There has been a lot of attention focused on the labor issues with Uber’s business model such as: Whether Uber drivers are actually employees or independent contractors? What the level of background checks is necessary for drivers? How should Uber cover the liability insurance of its drivers? Etc…
While these issues matter, it is important to keep in mind they are also very short-term problems. In five to ten years, they will be nonexistent. So it is even possible that by the time some of the labor lawsuits are resolved, the issues will no longer still exist.
For Uber, freelancers using their own vehicles to drive people around is not its ultimate business model -- it is only a temporary stopgap. Uber doesn't want to be a rideshare service but a ride providing service. That means providing rides at the most competitive price possible. To do that, they will need to eliminate the biggest expense: human drivers. According to reporting in Forbes, “[Steve] Jurvetson said Uber CEO Travis Kalanick told him that if Tesla cars are autonomous by 2020, Kalanick wants to buy all 500,000 that are expected to be produced.”

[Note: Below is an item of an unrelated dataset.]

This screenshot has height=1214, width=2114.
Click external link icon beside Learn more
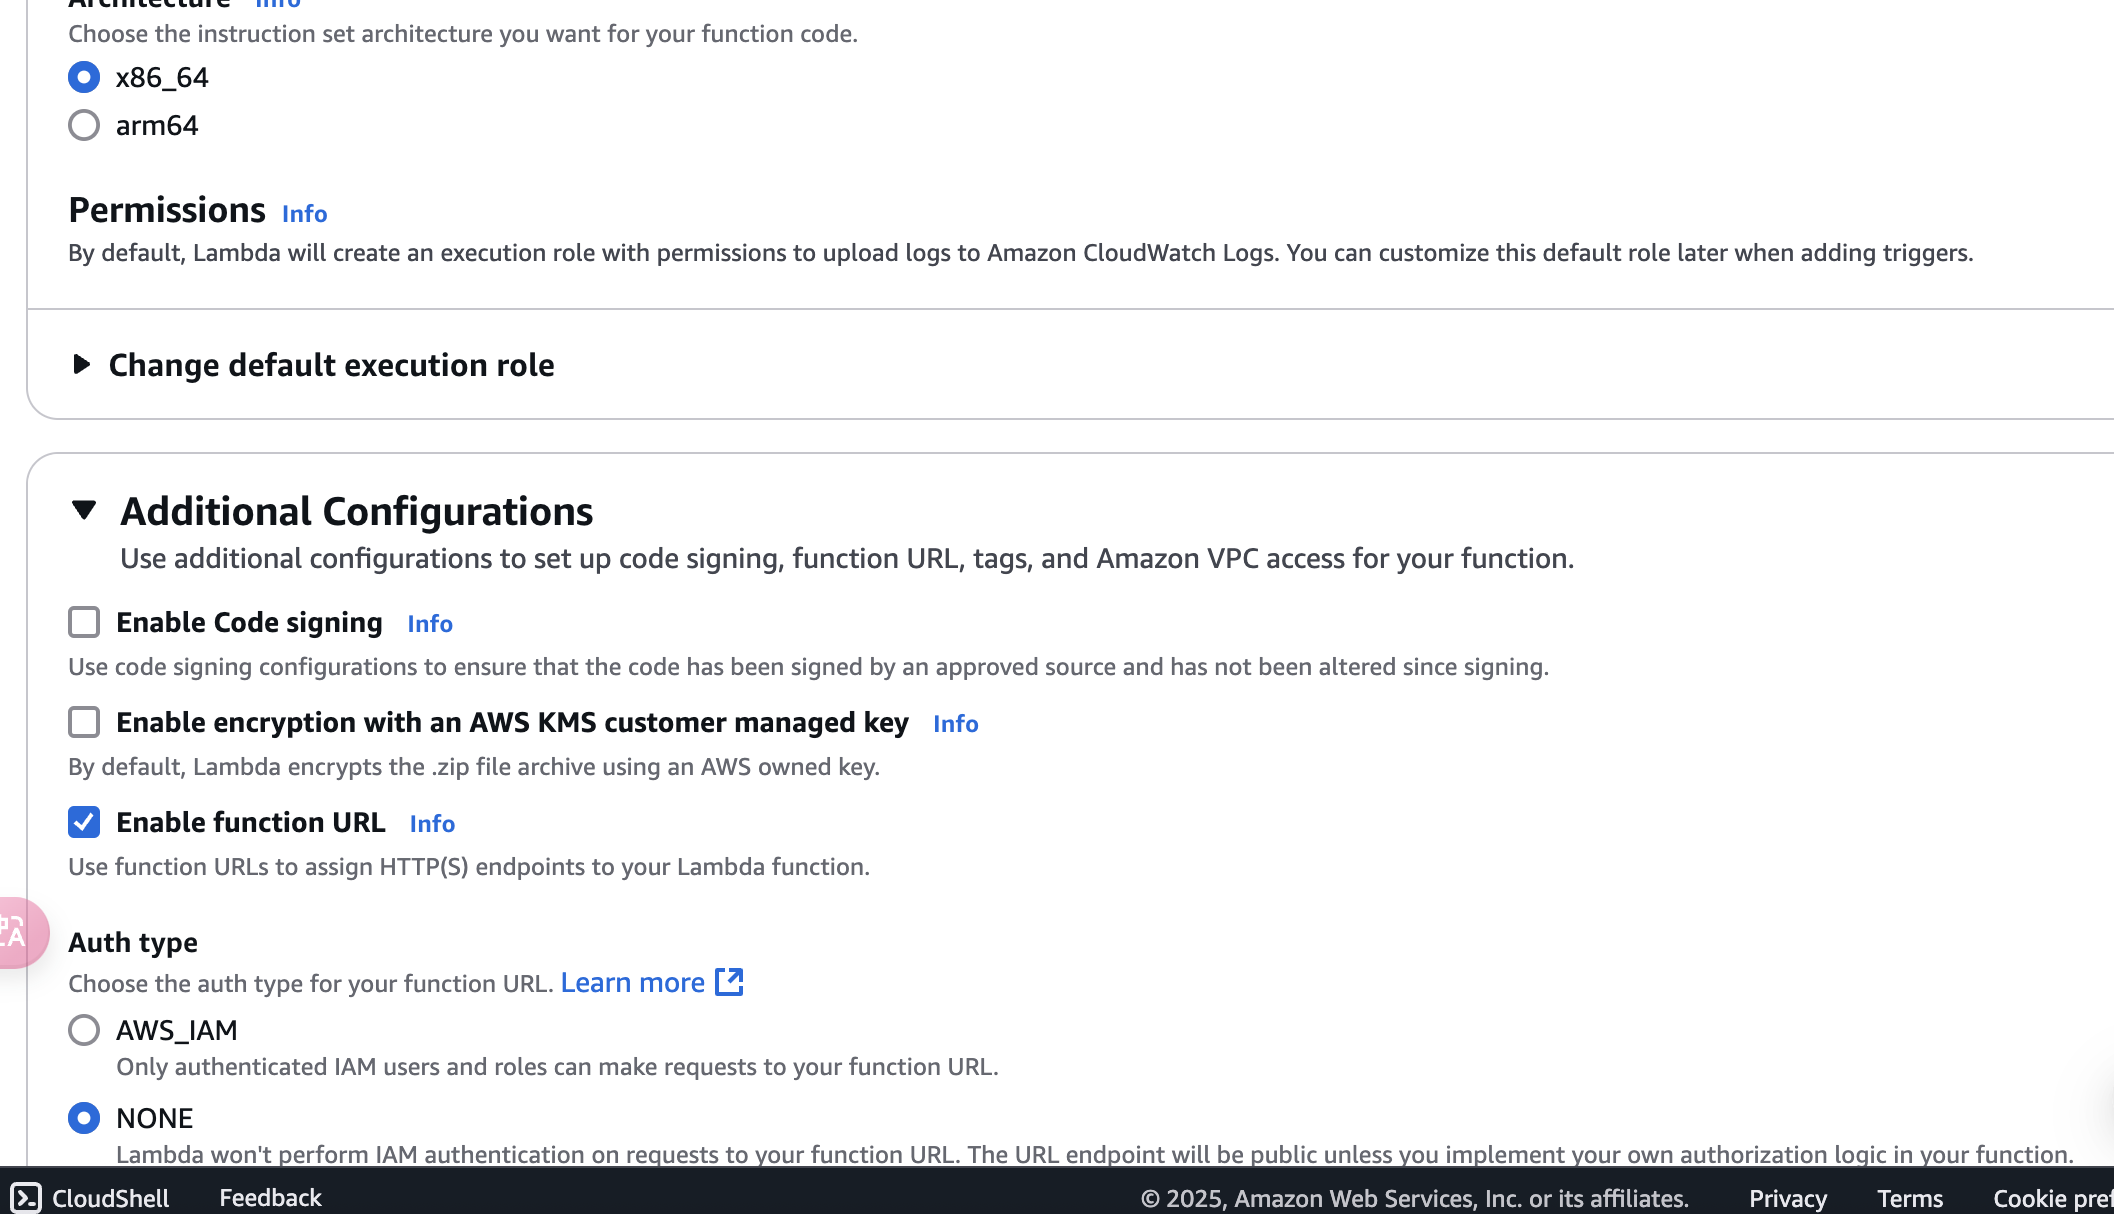click(x=729, y=982)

Services like Uber, Lyft, and Sidecar will in the very near future eliminate basically all their human drivers and replace them with a fleet of self-driving cars. These services will be the first adopters of self-driving cars. None of them could afford not to, given how much cheaper self-driving cars will make providing on-demand rides.

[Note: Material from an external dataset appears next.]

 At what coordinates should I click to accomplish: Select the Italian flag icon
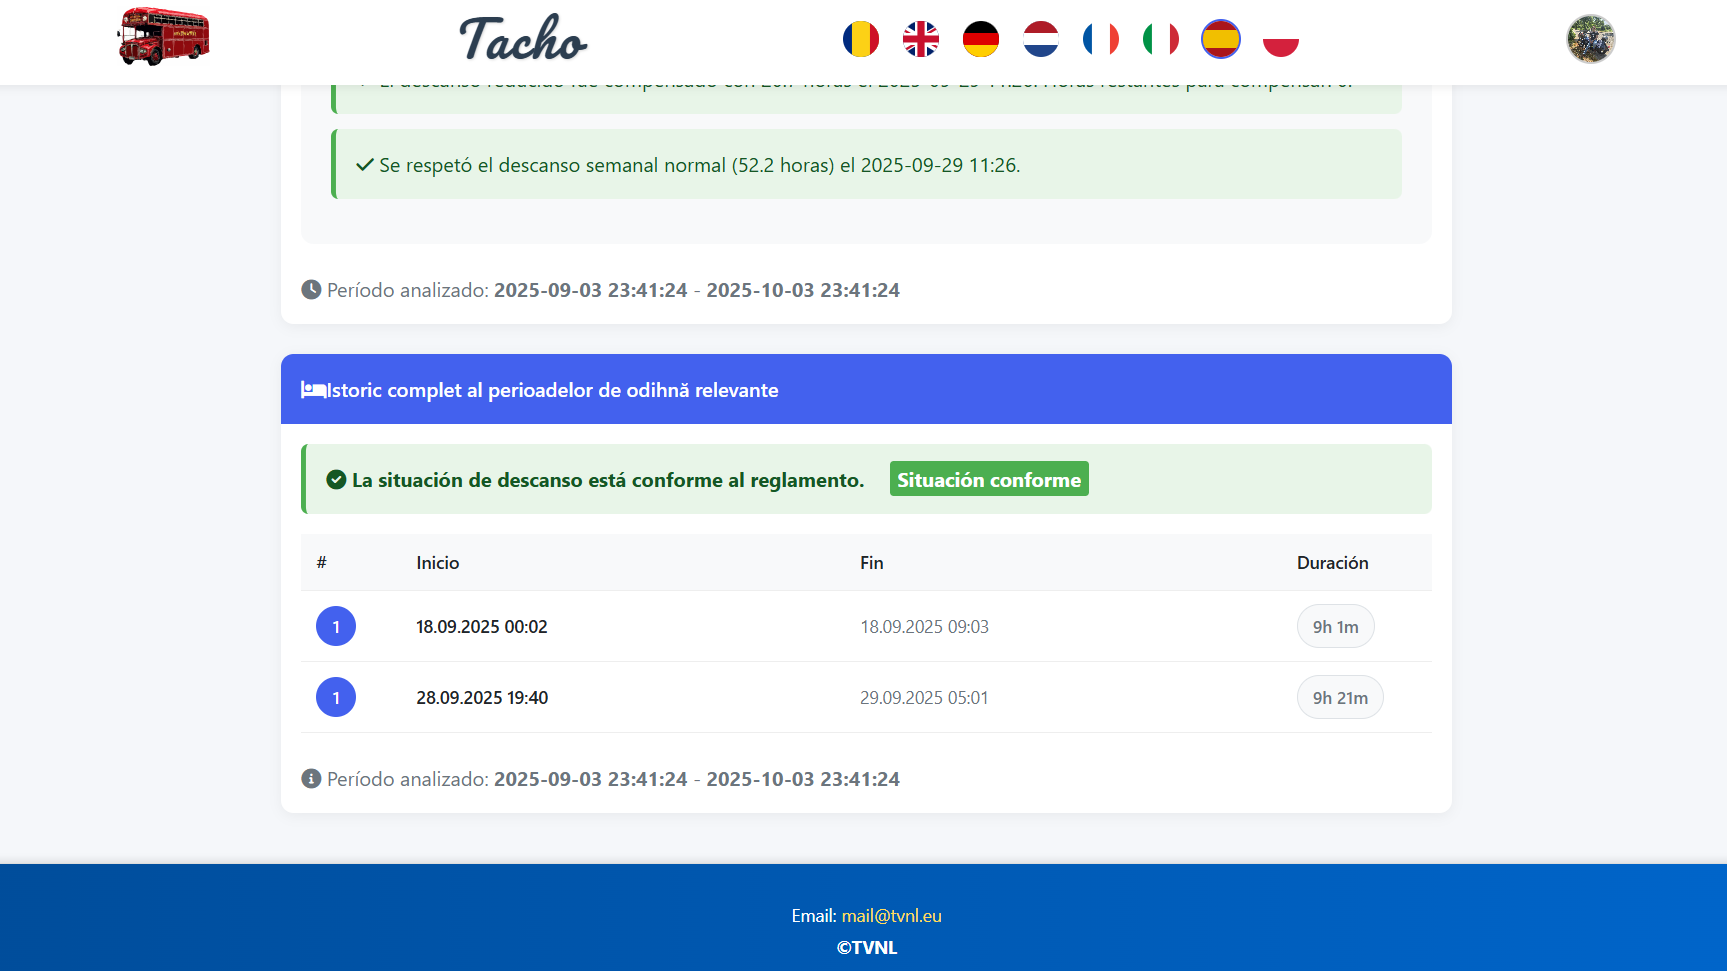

According to the Bureau of Labor Statistics, the average wage for taxi drivers/chauffeurs was $22,820 per year in 2012. Of course, while a human driver needs to sleep and eat, a machine can work 24/7 every day of the year. So even if a self-driving system costs $70,000 initially, it would pay for itself in less than two years.
While these current legal issues with employment status and liability matter because they are affecting real people right now, these debates are comparable to discussing working conditions in the buggy whip factories right as the first Model T is being assembled.
The really important labor issue with Uber isn’t how its drivers are currently treated, but how as a society we will respond in a few years when services like Uber help eliminate half a million driver jobs in an extremely short period of time.